Capture d'écran You Tube.

 

 

 

Sir Jock Delves Broughton n'eut pas d'enfants avec Diana Caldwell. Mais il avait eu deux enfants avec sa première épouse Vera.

Sa fille Rosamund épousa Lord Lovat et eut six enfants (dont deux seulement sont toujours en vie - l'un fut tué par un buffle en Tanzanie en 1979).
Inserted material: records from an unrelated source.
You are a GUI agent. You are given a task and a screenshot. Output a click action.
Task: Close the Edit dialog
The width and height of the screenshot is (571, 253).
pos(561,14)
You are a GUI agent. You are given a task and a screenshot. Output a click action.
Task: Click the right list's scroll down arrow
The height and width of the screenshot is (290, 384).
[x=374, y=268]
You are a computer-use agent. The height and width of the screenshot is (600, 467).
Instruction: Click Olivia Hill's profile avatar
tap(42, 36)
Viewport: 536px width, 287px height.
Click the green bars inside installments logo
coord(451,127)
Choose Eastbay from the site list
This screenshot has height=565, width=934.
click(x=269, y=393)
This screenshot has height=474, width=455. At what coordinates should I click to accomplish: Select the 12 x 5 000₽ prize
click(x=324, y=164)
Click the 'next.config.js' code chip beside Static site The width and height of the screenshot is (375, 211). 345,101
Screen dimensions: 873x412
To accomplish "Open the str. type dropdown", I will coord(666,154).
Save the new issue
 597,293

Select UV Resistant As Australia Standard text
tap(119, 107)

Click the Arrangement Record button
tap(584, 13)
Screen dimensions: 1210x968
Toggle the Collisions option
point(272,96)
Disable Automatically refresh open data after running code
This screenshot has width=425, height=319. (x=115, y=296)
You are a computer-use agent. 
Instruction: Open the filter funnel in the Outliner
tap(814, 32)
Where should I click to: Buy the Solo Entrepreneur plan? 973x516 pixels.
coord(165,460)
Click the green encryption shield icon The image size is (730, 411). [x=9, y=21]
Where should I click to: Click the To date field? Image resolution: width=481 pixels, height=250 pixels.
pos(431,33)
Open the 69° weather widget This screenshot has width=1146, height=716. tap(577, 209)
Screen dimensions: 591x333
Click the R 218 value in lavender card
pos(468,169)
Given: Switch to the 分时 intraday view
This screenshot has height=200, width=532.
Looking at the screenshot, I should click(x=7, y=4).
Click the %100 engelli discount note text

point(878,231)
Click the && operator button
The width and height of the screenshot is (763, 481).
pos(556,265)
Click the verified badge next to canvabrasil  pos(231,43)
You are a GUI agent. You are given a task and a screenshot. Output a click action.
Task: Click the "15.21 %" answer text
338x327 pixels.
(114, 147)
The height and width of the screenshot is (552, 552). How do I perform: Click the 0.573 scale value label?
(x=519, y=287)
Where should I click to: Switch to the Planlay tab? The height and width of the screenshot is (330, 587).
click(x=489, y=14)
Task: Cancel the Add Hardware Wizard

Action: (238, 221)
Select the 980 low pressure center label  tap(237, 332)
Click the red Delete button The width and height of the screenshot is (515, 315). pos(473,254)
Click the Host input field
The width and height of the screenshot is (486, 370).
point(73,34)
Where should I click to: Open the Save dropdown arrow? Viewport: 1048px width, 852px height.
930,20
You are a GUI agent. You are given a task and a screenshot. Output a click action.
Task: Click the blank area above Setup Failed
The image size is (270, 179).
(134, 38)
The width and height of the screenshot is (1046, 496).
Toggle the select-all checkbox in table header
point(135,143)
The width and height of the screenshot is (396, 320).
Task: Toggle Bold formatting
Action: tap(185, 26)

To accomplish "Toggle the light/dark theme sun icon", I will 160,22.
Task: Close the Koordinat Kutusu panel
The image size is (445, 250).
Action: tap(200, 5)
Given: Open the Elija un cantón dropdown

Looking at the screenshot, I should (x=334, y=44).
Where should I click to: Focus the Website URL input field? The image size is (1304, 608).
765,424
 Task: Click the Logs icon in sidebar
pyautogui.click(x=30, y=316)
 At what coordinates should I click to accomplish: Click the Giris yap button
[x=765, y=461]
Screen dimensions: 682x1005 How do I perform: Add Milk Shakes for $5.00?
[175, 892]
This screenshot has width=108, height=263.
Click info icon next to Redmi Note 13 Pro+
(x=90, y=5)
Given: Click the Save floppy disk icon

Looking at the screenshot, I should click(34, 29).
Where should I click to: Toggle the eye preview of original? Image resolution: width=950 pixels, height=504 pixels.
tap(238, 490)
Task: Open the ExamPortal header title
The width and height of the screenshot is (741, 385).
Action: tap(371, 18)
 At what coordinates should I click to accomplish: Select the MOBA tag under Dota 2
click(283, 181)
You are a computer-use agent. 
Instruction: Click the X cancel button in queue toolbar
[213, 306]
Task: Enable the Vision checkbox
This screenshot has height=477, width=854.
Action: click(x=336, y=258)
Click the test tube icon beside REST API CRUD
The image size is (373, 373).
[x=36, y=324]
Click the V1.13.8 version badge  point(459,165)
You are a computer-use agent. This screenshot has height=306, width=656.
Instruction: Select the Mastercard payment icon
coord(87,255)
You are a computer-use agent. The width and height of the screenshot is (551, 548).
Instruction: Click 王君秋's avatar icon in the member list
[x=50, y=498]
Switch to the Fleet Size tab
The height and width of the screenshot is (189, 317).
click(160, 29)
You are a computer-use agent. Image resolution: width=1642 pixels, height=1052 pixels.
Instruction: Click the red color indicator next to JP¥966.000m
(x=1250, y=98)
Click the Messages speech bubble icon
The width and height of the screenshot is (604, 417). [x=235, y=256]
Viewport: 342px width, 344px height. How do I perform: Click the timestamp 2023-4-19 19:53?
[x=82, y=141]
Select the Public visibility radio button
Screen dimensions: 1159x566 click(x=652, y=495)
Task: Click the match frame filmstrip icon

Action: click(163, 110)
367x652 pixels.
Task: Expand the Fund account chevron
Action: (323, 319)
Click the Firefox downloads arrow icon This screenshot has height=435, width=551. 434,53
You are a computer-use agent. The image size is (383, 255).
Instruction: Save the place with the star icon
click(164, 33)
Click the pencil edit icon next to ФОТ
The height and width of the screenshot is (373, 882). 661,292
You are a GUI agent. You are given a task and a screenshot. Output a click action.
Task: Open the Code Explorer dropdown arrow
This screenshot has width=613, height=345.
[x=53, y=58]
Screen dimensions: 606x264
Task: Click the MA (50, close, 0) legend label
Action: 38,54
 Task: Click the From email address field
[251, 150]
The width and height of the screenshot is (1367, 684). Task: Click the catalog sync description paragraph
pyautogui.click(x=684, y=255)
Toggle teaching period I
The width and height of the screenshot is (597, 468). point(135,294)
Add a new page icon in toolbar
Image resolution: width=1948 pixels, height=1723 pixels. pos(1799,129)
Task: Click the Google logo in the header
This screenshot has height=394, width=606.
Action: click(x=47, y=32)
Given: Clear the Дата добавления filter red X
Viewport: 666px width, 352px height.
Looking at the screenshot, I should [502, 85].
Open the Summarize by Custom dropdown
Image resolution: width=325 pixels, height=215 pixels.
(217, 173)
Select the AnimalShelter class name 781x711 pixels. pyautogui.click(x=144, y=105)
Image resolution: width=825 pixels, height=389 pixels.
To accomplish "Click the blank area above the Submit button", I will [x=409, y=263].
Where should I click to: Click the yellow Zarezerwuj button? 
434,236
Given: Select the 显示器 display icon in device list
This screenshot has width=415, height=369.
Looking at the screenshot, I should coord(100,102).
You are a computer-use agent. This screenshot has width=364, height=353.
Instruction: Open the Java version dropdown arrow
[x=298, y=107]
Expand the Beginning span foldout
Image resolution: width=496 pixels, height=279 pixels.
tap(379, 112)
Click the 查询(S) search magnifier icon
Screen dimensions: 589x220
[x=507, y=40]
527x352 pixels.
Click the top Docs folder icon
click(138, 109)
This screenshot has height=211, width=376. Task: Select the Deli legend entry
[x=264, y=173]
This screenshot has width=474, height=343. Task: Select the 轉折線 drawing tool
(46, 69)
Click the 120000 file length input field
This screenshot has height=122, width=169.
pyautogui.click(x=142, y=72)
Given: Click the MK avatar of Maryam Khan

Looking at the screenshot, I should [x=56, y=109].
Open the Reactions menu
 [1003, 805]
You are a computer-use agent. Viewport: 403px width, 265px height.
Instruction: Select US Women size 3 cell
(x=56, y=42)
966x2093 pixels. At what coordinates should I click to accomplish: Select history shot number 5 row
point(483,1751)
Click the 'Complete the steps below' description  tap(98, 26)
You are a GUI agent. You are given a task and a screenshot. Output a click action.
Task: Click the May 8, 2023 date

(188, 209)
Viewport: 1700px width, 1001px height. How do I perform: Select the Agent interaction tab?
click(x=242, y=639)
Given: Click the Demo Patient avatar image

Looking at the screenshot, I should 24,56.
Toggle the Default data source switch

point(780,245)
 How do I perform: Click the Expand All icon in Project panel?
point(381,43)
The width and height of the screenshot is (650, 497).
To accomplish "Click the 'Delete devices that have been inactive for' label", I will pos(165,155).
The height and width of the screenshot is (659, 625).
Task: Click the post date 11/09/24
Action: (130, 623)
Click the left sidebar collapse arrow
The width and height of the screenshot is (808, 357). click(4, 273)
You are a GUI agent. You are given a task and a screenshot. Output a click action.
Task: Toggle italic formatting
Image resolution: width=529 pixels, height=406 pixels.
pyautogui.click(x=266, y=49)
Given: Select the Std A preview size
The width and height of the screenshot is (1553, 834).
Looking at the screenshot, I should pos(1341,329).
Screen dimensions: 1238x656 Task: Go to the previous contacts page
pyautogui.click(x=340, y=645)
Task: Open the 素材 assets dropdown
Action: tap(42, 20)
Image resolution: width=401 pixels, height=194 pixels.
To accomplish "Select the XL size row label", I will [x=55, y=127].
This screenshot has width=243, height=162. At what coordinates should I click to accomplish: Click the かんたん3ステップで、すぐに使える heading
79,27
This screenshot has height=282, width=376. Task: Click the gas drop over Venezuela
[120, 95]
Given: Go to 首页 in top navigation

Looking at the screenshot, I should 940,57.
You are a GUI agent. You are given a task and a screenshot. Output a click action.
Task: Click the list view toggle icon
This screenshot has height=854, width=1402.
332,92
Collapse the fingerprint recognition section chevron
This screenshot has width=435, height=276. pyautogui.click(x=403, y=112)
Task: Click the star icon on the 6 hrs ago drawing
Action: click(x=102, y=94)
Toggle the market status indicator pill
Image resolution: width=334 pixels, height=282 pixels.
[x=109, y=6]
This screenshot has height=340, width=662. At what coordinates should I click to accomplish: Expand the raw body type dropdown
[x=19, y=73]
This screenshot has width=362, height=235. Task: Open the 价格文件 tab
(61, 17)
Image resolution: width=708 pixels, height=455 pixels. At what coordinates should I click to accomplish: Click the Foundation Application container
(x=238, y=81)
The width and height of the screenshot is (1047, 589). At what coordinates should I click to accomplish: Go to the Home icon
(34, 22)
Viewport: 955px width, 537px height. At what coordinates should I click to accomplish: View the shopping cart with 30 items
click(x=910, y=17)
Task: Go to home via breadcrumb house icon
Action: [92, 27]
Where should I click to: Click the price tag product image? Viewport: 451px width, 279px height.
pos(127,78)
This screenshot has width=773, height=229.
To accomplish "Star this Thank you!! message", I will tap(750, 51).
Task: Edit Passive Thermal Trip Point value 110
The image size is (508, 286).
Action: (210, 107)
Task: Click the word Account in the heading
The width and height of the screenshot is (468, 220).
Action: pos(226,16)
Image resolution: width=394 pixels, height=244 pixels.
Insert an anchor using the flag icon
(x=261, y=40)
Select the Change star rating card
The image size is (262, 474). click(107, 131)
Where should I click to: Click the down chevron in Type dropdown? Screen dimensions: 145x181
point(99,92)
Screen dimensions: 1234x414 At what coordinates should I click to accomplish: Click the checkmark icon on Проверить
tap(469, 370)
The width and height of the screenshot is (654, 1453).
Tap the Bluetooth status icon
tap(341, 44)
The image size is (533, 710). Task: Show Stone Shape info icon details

Son fils Evelyn eut quatre enfants dont l'aînée était la styliste et rédactrice de mode Isabella Blow. Celle-ci, dépressive,  se suicida en 2007, à 49 ans, à un moment où les journaux parlaient des nouvelles révélations sur la mort de Lord Erroll; on ne manqua pas d'évoquer de nouveau le suicide de Sir Jock,  auquel semblait faire écho celui de sa petite-fille.  *

 

                                                                         * Elle était notamment l'amie de John Galliano qui fut bouleversé par sa mort. 

 

Diana Caldwell, devenue l'épouse de Lord Delamere, n'eut pas d'enfant avec lui (elle l'épousa à 42 ans).  Les Delamere, qui ne furent, à proprement parler, ni membres du groupe de la Vallée heureuse, ni mêlés à la mort de Lord Erroll, si on excepte le rôle de témoin (et candidat peu convaincant au rôle de coupable !) de Gwladys Delamere, sont toujours représentés au Kenya par la descendance du mariage de Tom avec sa première femme. On en dira quelques mots prochainement car le nom des Delamere est apparu de nouveau à la une des journaux kenyans ou britanniques ces dernières années.                       .

 

Enfin, mais s'agit-il d'une héritière, on peut dire quelques mots de Juanita Carberry.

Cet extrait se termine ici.